Polystyrene nanoplastics trigger ferroptosis in Nrf2-deficient gut via ether phospholipid accumulation.

The widespread environmental presence of nanoplastics (NPs) raises significant concerns about their health impacts, particularly on the gastrointestinal system, as NPs are primarily ingested. While previous studies have linked NP-induced intestinal toxicity to oxidative stress and reactive oxygen species (ROS) accumulation, the specific mechanisms of cell death remain unclear. Here, we showed that environmentally relevant concentrations of polystyrene nanoplastics (PS-NPs) induced ferroptosis, a form of lipid peroxidation-driven cell death, in intestinal epithelial cells.
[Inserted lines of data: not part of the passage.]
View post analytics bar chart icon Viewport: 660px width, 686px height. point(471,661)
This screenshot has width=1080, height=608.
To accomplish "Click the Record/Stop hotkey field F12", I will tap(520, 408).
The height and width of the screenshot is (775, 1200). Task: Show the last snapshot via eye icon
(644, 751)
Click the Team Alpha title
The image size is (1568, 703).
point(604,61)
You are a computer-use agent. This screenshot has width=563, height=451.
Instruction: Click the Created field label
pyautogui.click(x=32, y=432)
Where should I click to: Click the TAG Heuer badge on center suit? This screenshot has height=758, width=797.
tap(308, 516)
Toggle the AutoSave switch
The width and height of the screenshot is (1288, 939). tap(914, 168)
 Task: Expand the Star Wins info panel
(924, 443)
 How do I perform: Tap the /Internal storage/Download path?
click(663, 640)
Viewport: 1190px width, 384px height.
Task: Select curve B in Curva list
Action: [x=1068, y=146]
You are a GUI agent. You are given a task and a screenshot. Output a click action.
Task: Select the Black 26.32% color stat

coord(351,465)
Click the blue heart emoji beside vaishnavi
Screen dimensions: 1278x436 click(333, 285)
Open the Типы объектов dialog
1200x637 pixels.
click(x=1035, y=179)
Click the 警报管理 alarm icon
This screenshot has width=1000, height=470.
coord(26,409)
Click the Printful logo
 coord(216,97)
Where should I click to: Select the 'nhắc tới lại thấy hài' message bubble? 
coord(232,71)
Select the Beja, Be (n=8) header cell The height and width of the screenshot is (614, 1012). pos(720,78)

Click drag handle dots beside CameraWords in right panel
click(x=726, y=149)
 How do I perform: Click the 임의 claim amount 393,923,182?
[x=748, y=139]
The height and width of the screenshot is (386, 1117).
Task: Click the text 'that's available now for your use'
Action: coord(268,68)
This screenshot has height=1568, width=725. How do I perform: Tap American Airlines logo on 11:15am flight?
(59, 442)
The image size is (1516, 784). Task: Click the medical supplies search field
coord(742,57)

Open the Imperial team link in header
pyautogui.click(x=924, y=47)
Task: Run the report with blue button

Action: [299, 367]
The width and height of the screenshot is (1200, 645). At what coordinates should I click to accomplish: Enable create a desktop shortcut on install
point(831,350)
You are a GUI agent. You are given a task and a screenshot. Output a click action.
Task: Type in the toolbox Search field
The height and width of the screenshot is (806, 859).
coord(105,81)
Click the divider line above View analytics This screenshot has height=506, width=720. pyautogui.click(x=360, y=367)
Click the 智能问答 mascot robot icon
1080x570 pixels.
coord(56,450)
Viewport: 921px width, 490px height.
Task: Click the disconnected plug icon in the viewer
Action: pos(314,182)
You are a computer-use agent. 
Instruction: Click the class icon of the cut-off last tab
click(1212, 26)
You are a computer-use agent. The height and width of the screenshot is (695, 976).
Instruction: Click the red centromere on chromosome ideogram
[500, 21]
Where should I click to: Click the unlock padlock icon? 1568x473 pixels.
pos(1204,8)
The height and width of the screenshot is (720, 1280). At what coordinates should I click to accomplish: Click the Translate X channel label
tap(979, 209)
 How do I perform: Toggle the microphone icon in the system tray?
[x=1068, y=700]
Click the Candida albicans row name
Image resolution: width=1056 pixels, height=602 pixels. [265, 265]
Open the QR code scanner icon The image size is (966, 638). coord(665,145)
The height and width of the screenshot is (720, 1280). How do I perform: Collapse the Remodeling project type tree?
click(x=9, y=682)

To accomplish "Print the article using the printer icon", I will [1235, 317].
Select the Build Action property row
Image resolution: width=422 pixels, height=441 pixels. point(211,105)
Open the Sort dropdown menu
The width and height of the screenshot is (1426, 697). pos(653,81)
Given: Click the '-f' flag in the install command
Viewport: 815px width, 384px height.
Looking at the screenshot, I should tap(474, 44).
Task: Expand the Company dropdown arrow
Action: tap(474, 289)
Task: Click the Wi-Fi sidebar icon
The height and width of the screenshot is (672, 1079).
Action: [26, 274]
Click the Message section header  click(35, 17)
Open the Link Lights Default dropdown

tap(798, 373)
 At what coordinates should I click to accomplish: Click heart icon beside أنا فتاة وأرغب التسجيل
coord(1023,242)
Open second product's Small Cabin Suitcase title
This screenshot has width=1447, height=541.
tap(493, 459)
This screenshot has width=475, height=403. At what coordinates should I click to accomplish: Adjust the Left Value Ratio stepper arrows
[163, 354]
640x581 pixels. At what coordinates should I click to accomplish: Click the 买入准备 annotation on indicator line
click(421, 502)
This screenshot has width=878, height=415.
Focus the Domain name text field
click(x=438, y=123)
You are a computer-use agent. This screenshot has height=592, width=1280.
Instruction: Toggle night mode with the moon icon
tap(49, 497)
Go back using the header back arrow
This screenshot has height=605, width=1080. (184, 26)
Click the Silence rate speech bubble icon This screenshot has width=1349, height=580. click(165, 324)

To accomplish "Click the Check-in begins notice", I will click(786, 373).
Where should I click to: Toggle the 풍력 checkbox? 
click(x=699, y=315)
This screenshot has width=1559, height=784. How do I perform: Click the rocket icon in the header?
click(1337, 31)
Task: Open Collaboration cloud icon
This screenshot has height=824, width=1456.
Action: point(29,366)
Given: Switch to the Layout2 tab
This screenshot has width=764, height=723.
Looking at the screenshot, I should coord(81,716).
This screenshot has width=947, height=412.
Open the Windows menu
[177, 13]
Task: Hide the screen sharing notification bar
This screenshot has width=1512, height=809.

Using intestinal epithelial-specific Nrf2-deficient mice (Nrf2-Vil) and human intestinal epithelial Caco-2 cells, we demonstrated that Nrf2, a key oxidative stress regulator, play a protective role against PS-NP-induced ferroptosis. PS-NP exposure disrupted ether phospholipid metabolism, leading to the accumulation of polyunsaturated fatty acid-ether phospholipids and heightened lipid peroxidation in the intestines of Nrf2-Vil mice. This accumulation increased the susceptibility of intestinal epithelial cells to ferroptosis. Additionally, a high-fat diet further exacerbated this effect, suggesting that individuals with reduced NRF2 activity and poor dietary habits may be especially vulnerable to PS-NP-induced intestinal damage. Our findings offered new insights into the molecular mechanisms of NP-induced intestinal toxicity and underscored the health risks posed by environmental PS-NP exposure, particularly in populations with compromised antioxidant defenses.